I do not have to dwell here on the financial difficulties encountered by many of the producers of motion pictures in my state. Nor would it appear necessary to mention details regarding the severe unemployment which exists in the motion picture industry.

Also of enormous importance to my state and the nation is the cable industry. While still in the development stages, predictions are that within the instant decade cable television may supersede broadcast television to the extent of sixty percent or more. While I do recognize that many cable stations have realized little or no profit as yet, to date even those cable systems which are in the black have not made any contribution to the cost of producing the films and tapes contained in the broadcasts whose signals the cable systems retransmit to their subscribers. A recent decision of the Second Circuit, now on appeal to the Supreme Court, mandates the principle of copyright payments for retransmission of films and tapes. I also understand that the principle of copyright payments was included in a Consensus Agreement entered into last year between the CATV and motion picture industries. The Consensus Agreement specifically provides for arbitration of royalties in the event that the parties should be unable to agree on the amount of the payments in time for inclusion into the copyright bill.

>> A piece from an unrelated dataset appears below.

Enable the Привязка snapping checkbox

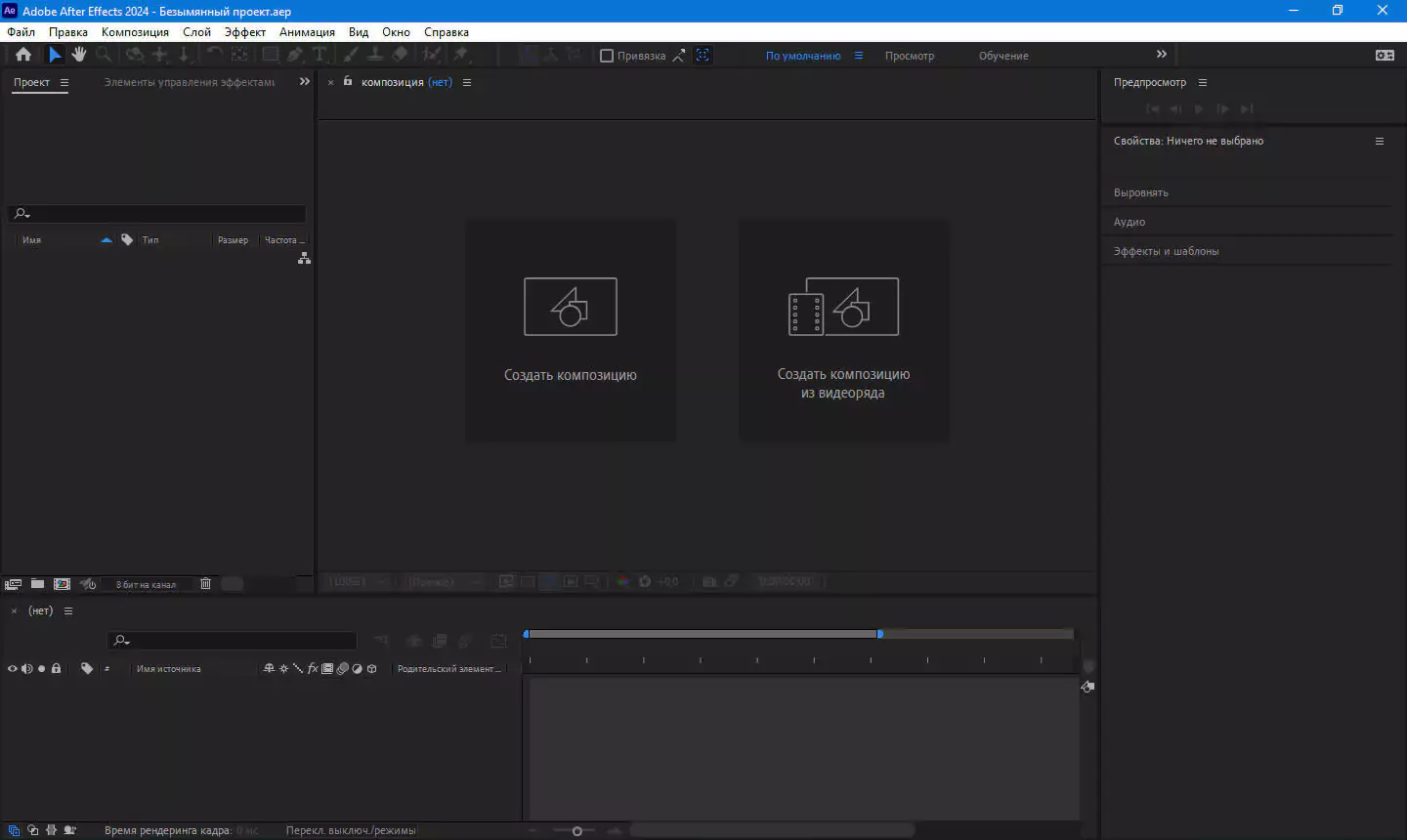click(607, 56)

As the situation has evolved, cable operators and copyright owners have not been able to agree to a fixed fee and they have not arbitrated what the appropriate royalty should be. S. 1361 provides, in section III (d) (2), for a graduated system of fixed royalties which the copyright owners say are too low and the cable industry say are too high but acceptable. It is a fair and reasonable royalty rate under the compulsory license, but a wiser course for the Subcommittee to follow would be to provide for an independent rate-setting agency such as the Copyright Royalty Tribunal in the Library of Congress, the creation of which is already foreseen by the bill S. 1361 for the purpose of adjusting copyright rates. There is ample precedent that similar responsibilities of the Congress in setting rates have been delegated appropriately and successfully to independent ratesetting agencies who proceed to fact-finding, hear economic evidence and then prepare or approve schedules submitted by the parties. This road has been followed both on the national and state level. Air fares are set by the Civil Aeronautics Board, railroad rates are approved by the Interstate Commerce Commission both for passenger and freight transportation, telephone rates are subject to approval by the Federal Communication; gas and electric power rates are approved by public utility commission. What all these rate-setting procedures have in common is that they involve complex facts and economic impact considerations which would make it too burdensome for the Congress to devote the time and staff efforts necessary to do justice to the parties concerned as well as to the public.